Evidente que seria um trabalho hiper mega cansativo, passar os dez dias, da manhã à noite, na Bienal, e a cada noite filtrar o material de meus cadernos e já lapidar o que seria postado antes do dia seguinte, nas redes sociais. Por conta disso, era natural que houvesse um retorno, um cachê condizente à essa realidade. Foi o que coloquei no projeto. Os coordenadores abriram as portas, mas alertaram desde o início a questão da verba, segundo eles difícil esse ano. Mas eu deveria arriscar, o máximo que poderia era ouvir um não. O projeto foi enviado no início de maio, e seguiu-se um hiato de quase dois meses sem nenhuma resposta. Esperava ao menos o não ou quem sabe uma contra proposta, mas realmente não esperava o silêncio.
E agora às vésperas, descubro que não acharam ou não leram meu projeto, não sei o que aconteceu. Foi-me dito que ele já teria sido recusado de cara por ter orçamento, como tantos outros o foram. Certo, mas custava avisar às pessoas? É preciso se programar para um trabalho. Já em cima da hora de começar eu ainda achava que seria contemplado. Sem verba, eles tiveram um enorme déficit, foi também o que me disseram. Falaram em uma data, um dia que teria uma vaga não preenchida, mas não era para nada tão alucinado como meu projeto, era para apenas lançar livro ou fazer palestra, e não haveria nada de cachê e sequer uma ajuda de custo. Tempos difíceis. Com certeza não está fácil, reconheço, e é louvável todo esforço que fizeram para mais uma bienal, mas um evento desse porte não é tão desamparado assim, não se traz tantos convidados sem um mínimo de recursos (será que Mia Couto e Raduan Nassar foram cancelados de última hora por isso?). Não estou muito por dentro da programação esse ano mas mesmo o Bienal fora da Bienal foi mantido, talvez por já perceberem o prestígio da atividade. Meu projeto acaba sendo incompreendido, não tem uma forma ou resultado claro, é o que tiver de ser, o que acontecer, é quase como um poema antes de nascer, começa numa sensação, lá longe, e verte-se em palavra, tenta-se fechar nesse corpo sentido, sem sentido. Como pouca gente conhece, não sente falta. Além de que apoiar quem está "começando" parece sempre mais difícil do que contatar o mesmo pessoal de sempre.

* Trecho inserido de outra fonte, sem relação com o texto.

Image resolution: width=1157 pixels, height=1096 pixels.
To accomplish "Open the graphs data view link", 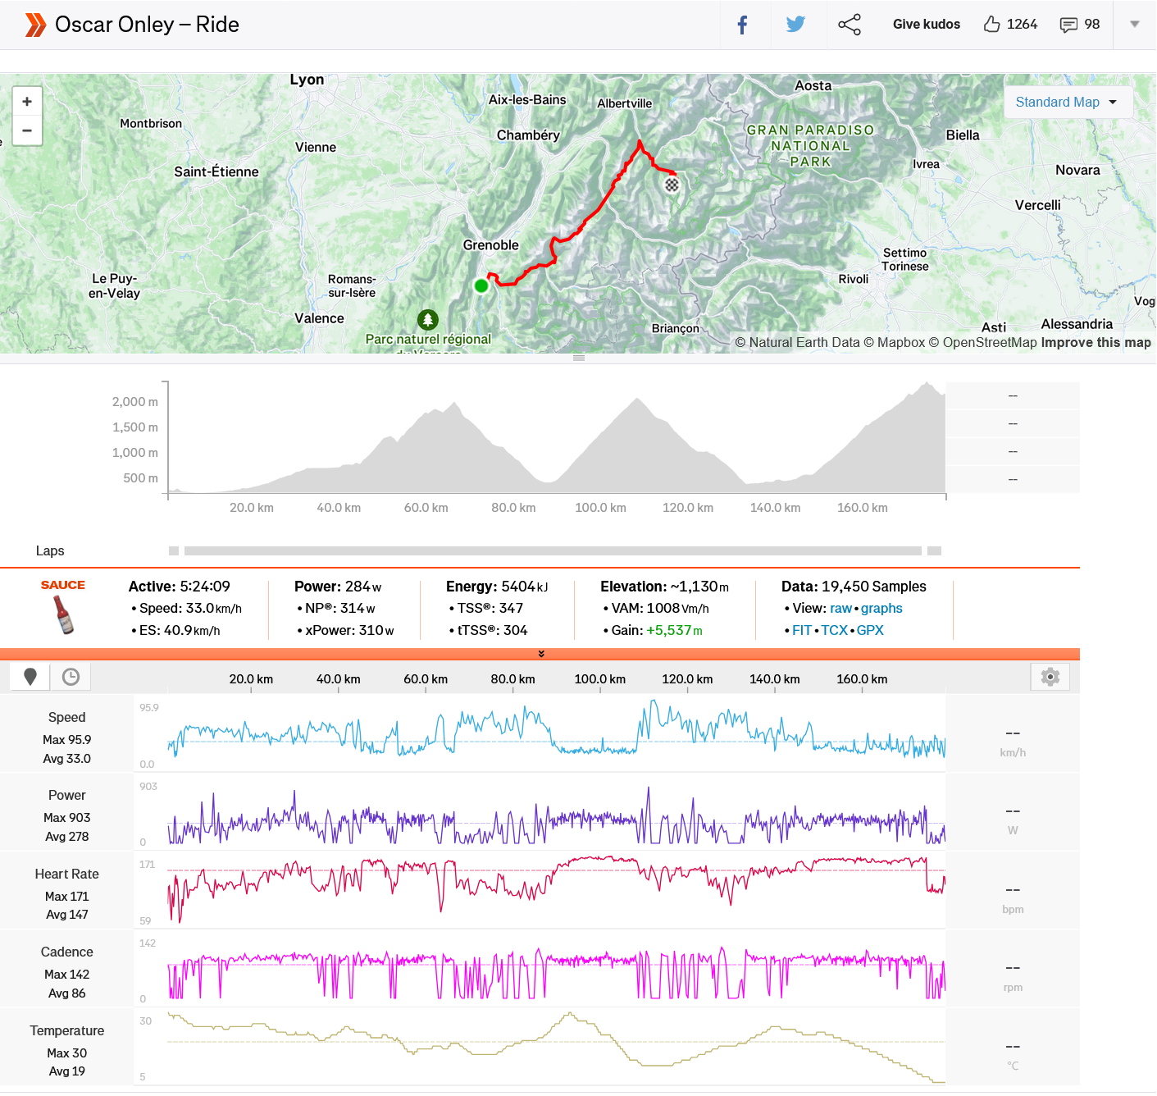I will (x=881, y=609).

Cheguei até a ser sugerido fazer "por minha conta" de novo, como sempre fiz. Não sei se rio ou se choro. Como disse acima, fazer esse trabalho andarilho, de lá para cá, na ilusão da liberdade do centro de eventos, é extremamente desgastante. Cansaço físico, mental, má alimentação, claro que tudo isso faz parte do jogo, temperam o prato e mexem diretamente com o resultado criado, mas fazer isso apenas por mim já não me é tão interessante. Uma coisa é eu ir a um evento menor, algo independente e informal, de um amigo, e escrever pelo prazer do que vivi. Outra coisa é fazer isso para um evento que, mesmo em tempos difíceis, tem sim apoiadores e há sim verba. Quando se começa a perceber as nuances desse trabalho, aprendemos a nos poupar.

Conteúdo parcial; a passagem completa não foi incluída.